“Unmasking the Klansman: the Double Life of Asa and Forrest Carter” by Dan T. Carter (NewSouth Books, an imprint of the University of Georgia Press)
There were once a vicious racist, who was convinced that there was an actual Jewish-Communist conspiracy to overtake the world (despite the fact that the Jews were routinely persecuted by the atheist communist government of the USSR). Asa. Carter was a radio commentator, public speaker, and Klan organizer, who had a way with words and could be an excellent storyteller. He also thought all people of color threatened the “real white Americans” who built the USA.
Because of his skill and his dedication to segregation, Asa Carter secretly wrote the inaugural speech for new Alabama Governor George Wallace in 1963. Earlier, he put together a special guerilla force of ruthless and determined Klansmen who would do anything he ordered them to do, from bomb buildings to kill civil rights activists, to viciously assaulting a black man walking along a road and cripple him for life by castrating him. Carter always managed to keep himself from being arrested, but the FBI began to keep track of him.

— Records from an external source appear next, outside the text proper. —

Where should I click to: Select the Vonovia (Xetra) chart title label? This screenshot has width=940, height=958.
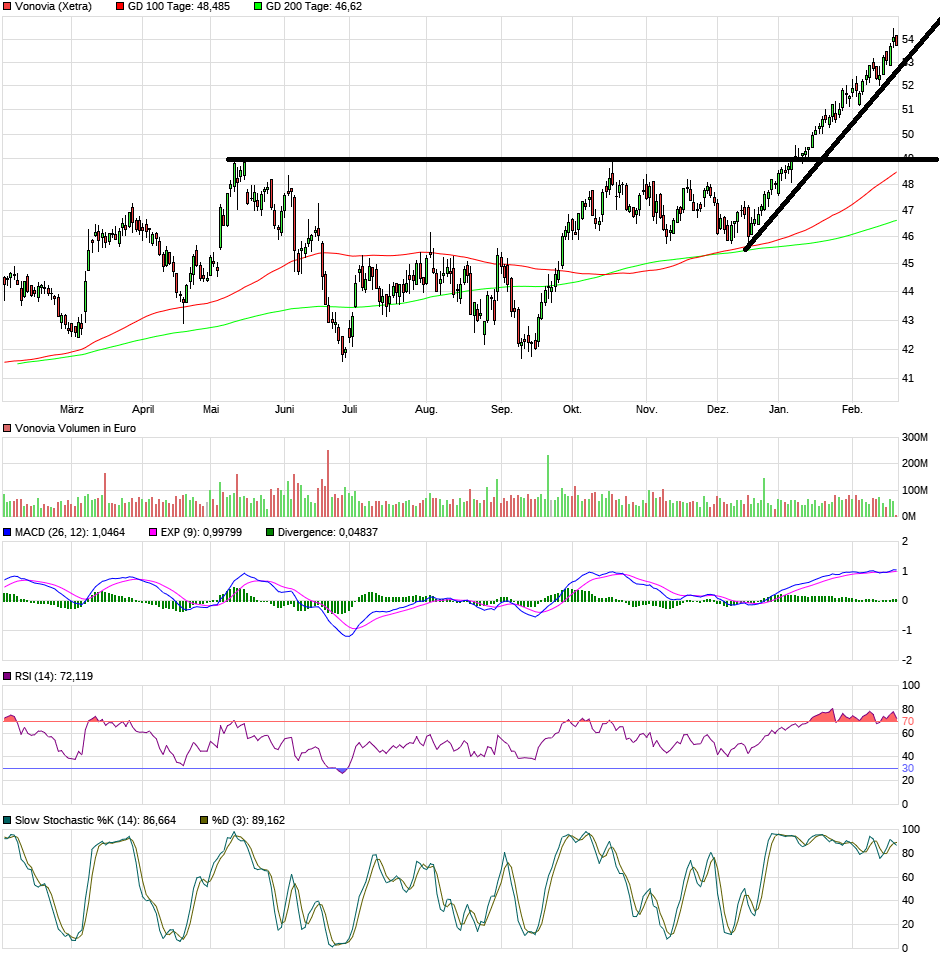[x=53, y=7]
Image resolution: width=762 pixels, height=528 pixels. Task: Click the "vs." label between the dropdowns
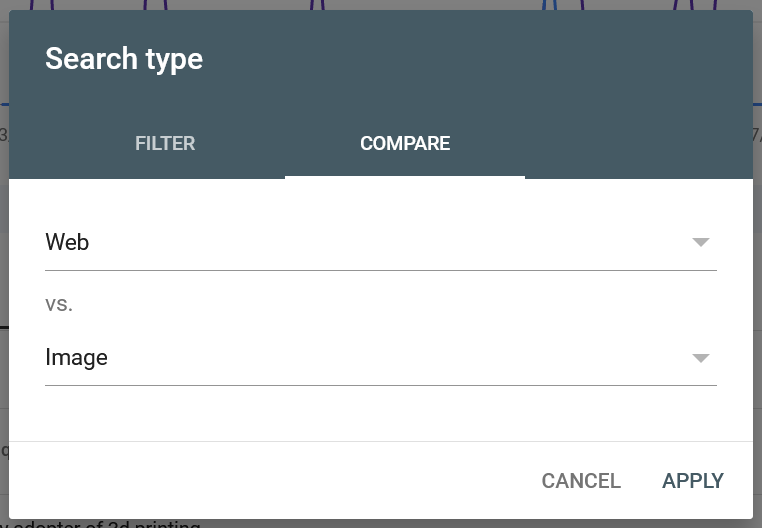(x=59, y=304)
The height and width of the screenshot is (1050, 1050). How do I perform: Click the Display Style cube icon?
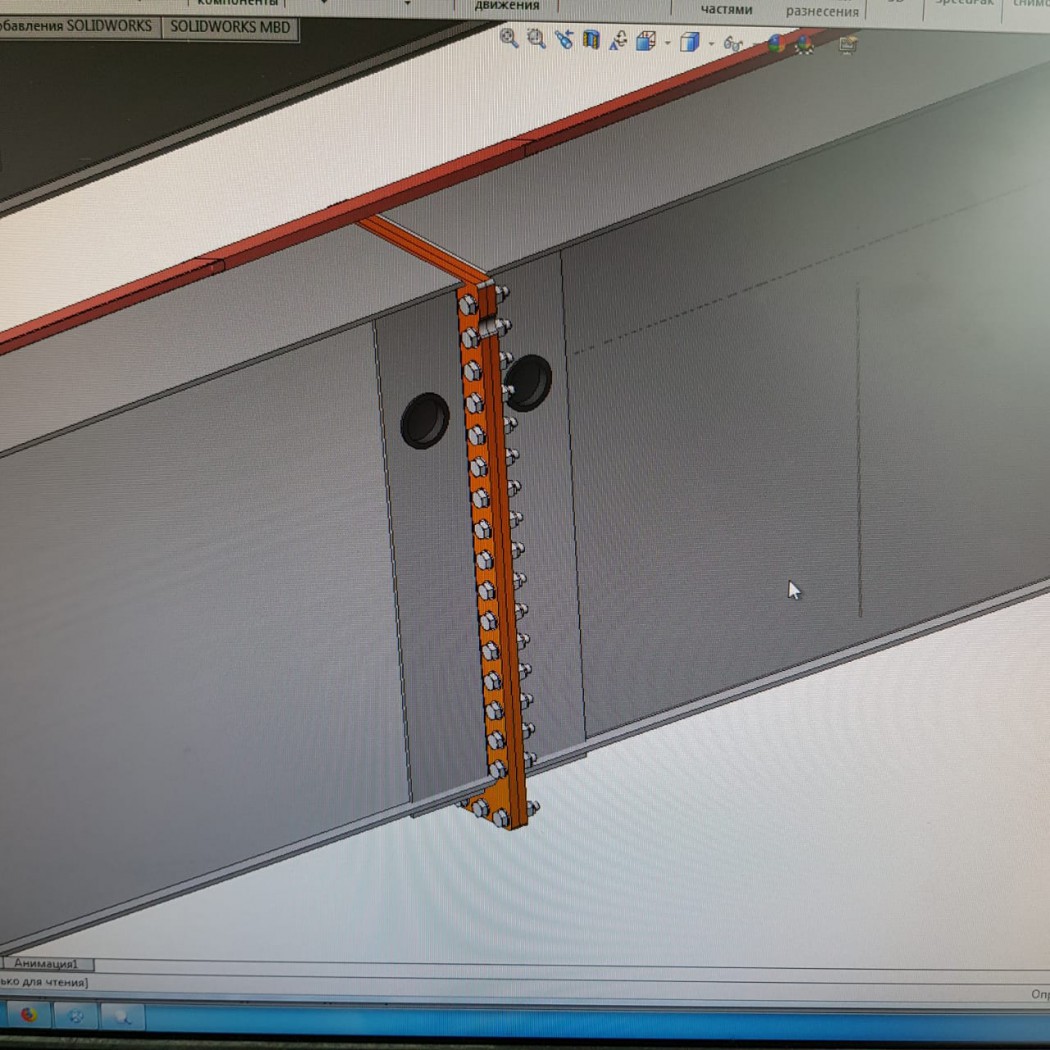(x=689, y=42)
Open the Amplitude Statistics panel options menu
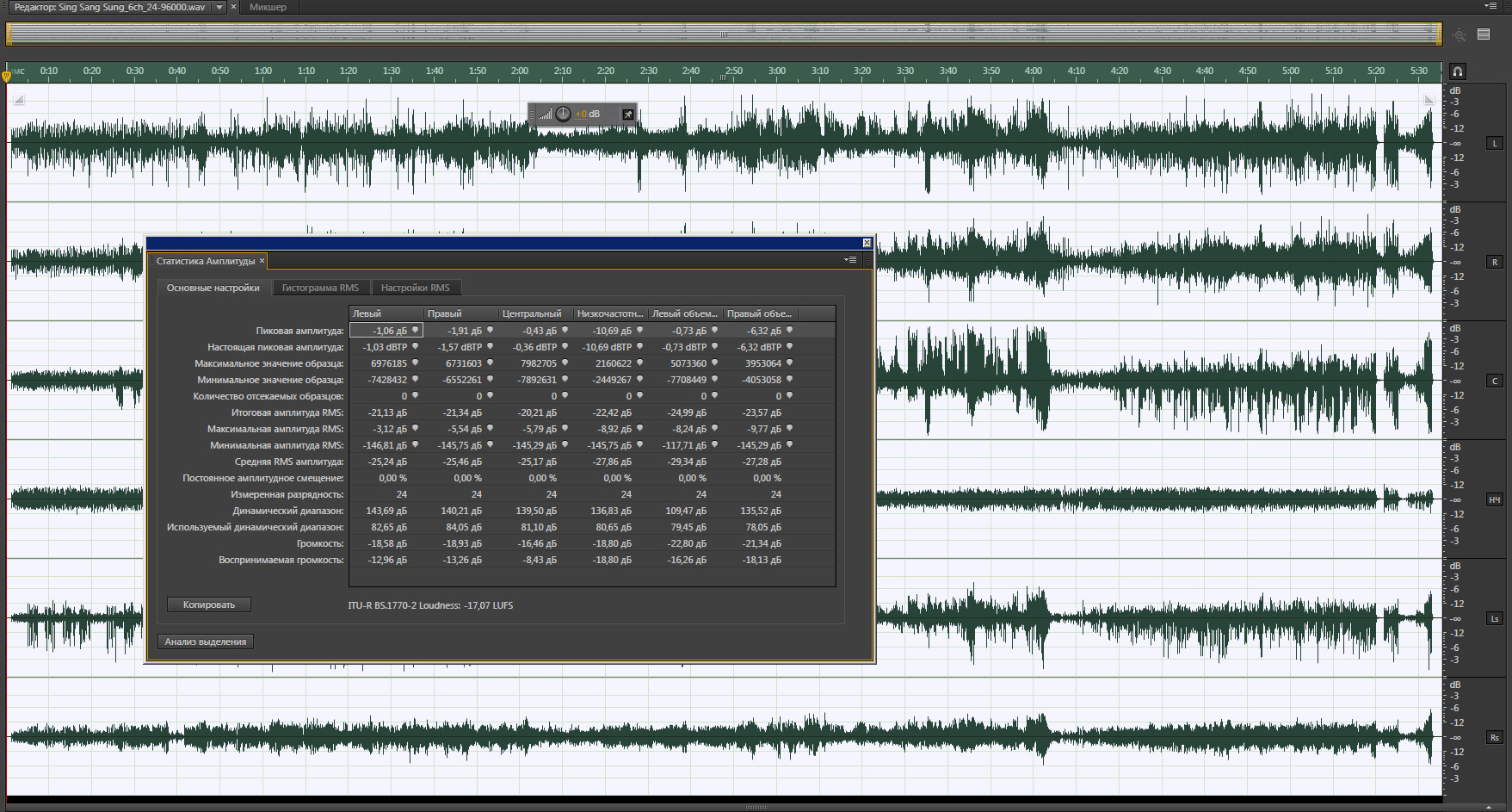The image size is (1512, 812). click(x=850, y=260)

When it got too dangerous to stay in Alabama (and he could not keep a job) Asa Carter moved to Florida, lost 20 pounds, got a nice tan, grew a moustache, and reinvented himself as a part Cherokee Indian named Forrest Carter (after his hero, Nathan Bedford Forrest). He then became a successful novelist, generating a novel that became the Clint Eastwood movie, “The Outlaw Josey Wales”, and creating an imaginary Indian childhood account that that was a best-seller for years for the University of New Mexico Press!
But he had a terrible problem with alcohol, and it got worse as Carter became convinced someone would discover his true identity. He even came up with an elaborate ruse that Asa died and his “widow” married Forrest, a relative who adopted Asa’s five children. However, when he was drunk, he revealed his animosity for black people, Mexicans, Jews and communists. Asa Carter never apologized for his attitude, changed his mind or repented of his rabid bigotry.
Everyone in the family kept the secret, even on his tombstone. Years later, his wife changed the stone to have his real name on it and was buried next to him.